- [WHAT YOU SHOULD DO] Count the lines in the data below that have "policy" in them, and reply with only that number.

Stored items
====
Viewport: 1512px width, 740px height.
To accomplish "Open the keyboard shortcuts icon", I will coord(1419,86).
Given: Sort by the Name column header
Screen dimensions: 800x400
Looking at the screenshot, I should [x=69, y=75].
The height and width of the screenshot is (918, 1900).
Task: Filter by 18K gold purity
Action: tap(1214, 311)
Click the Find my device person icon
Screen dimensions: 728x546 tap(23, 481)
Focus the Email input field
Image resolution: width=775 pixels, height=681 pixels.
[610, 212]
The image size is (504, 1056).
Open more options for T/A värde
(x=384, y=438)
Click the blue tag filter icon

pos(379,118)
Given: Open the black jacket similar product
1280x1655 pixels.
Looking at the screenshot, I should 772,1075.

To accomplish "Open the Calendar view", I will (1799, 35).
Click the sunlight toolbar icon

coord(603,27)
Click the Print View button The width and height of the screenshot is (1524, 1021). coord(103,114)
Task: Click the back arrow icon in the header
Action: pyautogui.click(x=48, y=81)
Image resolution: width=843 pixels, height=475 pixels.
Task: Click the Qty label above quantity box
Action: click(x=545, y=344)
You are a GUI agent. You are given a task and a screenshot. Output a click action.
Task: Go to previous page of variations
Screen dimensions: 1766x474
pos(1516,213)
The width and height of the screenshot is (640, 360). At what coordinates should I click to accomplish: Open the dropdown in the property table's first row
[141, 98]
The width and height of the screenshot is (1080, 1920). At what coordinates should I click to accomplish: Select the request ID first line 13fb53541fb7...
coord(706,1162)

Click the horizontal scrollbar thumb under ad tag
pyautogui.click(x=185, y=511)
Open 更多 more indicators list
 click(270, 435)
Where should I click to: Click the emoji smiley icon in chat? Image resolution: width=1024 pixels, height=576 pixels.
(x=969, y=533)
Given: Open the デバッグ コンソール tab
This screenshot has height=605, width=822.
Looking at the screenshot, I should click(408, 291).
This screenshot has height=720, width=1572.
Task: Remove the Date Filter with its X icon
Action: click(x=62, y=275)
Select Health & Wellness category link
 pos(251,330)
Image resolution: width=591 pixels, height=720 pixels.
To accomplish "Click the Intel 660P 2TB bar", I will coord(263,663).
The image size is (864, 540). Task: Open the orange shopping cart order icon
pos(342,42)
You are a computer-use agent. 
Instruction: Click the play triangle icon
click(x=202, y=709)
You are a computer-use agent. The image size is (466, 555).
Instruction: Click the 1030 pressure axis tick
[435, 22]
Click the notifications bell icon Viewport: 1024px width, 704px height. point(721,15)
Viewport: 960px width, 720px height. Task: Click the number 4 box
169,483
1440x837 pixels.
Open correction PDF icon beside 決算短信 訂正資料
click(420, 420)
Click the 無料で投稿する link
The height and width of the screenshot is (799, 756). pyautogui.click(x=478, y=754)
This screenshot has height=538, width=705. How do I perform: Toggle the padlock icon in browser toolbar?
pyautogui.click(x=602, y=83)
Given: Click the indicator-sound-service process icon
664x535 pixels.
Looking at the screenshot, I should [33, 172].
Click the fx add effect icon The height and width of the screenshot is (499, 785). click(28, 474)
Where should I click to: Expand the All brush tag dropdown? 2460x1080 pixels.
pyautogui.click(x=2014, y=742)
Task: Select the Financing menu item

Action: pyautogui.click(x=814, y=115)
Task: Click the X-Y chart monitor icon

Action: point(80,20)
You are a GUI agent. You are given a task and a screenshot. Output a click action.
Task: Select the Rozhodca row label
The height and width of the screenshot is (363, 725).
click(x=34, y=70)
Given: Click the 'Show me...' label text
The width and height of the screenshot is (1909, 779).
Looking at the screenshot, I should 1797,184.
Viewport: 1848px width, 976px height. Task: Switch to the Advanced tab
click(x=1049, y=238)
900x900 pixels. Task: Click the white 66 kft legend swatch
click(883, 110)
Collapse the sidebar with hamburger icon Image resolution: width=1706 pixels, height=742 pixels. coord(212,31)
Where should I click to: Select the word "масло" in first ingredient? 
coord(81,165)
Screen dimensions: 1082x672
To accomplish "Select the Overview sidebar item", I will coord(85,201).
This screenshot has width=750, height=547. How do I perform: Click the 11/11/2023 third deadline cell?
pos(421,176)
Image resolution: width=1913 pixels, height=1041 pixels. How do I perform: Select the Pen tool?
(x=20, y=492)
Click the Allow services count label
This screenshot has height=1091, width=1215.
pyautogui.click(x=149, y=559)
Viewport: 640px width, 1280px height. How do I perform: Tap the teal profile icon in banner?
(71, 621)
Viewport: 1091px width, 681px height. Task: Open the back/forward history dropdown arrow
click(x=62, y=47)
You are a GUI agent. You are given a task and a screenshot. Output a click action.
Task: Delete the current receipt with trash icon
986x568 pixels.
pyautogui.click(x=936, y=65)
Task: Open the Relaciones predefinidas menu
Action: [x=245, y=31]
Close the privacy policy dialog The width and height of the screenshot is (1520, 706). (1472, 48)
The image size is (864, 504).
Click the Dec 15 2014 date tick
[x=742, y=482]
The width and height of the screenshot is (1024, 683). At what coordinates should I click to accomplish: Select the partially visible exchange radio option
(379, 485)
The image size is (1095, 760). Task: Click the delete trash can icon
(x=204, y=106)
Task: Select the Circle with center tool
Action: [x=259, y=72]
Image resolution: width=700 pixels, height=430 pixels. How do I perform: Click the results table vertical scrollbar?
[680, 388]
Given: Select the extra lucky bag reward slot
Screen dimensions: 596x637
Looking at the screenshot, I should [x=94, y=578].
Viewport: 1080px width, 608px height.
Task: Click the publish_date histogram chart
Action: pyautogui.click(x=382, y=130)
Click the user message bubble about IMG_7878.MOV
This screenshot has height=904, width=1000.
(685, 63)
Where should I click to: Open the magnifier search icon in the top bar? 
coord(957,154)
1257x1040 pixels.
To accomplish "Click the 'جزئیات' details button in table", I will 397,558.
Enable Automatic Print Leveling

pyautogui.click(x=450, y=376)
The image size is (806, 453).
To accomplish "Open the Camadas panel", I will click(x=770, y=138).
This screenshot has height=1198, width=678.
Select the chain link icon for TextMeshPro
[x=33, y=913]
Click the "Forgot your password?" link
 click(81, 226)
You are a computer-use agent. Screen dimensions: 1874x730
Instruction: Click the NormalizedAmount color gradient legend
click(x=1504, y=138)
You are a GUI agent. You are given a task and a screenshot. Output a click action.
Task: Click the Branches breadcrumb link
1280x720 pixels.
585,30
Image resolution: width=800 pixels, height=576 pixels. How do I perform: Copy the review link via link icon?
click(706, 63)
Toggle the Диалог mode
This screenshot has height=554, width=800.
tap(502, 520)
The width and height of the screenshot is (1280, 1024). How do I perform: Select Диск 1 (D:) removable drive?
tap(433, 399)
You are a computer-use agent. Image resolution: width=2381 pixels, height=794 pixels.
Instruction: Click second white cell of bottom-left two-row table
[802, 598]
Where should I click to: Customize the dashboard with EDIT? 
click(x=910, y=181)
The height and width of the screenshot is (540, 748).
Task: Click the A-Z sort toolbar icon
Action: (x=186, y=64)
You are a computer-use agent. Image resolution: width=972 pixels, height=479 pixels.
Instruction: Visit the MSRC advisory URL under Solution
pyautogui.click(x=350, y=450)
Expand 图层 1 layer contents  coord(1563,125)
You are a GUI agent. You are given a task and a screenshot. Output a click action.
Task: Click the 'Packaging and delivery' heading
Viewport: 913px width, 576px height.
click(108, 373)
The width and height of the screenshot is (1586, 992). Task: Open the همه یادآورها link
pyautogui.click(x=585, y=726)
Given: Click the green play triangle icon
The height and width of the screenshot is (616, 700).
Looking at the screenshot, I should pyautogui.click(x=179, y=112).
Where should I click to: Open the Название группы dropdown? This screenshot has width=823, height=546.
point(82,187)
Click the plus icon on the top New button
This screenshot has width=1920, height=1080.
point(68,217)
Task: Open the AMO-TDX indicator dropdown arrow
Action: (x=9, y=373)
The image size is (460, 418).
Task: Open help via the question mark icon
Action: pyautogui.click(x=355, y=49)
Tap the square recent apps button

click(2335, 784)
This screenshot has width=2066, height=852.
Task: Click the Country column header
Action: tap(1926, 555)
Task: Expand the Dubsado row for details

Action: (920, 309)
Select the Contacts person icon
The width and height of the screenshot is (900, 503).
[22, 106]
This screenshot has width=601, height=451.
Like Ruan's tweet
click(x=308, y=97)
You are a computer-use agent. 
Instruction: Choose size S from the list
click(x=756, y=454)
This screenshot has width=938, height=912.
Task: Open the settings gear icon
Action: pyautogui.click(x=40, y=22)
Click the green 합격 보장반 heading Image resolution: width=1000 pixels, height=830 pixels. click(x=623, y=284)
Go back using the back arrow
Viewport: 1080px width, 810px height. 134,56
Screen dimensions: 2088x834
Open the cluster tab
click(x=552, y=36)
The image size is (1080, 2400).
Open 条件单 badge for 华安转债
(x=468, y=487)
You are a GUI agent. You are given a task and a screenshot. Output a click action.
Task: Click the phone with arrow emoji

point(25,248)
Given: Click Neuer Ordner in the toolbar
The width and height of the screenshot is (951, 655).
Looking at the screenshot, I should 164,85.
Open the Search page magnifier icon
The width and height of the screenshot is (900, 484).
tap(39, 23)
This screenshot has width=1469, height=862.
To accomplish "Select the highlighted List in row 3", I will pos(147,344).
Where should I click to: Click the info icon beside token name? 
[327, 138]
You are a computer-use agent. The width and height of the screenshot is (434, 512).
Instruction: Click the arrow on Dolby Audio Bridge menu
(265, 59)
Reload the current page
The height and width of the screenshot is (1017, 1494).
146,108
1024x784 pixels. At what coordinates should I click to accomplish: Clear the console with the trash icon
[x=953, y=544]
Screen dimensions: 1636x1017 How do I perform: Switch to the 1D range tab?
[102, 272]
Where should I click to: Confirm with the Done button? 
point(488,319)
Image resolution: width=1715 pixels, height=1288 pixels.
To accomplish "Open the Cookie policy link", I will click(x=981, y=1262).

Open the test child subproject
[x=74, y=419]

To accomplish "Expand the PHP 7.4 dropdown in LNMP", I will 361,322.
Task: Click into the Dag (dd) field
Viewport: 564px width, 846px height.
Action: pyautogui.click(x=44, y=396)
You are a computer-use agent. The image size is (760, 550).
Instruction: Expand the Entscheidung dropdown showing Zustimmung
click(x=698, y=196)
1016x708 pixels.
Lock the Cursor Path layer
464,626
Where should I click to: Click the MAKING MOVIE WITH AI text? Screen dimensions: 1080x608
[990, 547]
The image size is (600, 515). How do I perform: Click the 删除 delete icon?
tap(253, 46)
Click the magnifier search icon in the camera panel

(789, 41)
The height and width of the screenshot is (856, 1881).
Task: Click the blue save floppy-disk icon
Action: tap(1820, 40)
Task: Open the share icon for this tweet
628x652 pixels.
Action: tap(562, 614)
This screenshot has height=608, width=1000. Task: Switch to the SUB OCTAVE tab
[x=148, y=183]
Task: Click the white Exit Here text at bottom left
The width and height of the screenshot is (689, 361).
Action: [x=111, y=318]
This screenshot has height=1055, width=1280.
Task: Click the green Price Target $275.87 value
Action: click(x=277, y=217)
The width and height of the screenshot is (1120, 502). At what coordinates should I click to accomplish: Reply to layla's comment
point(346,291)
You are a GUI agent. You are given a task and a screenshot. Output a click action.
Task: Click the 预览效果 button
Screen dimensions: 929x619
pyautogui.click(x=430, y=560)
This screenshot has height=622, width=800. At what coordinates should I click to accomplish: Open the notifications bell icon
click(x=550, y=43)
====
- [TASK ANSWER] 2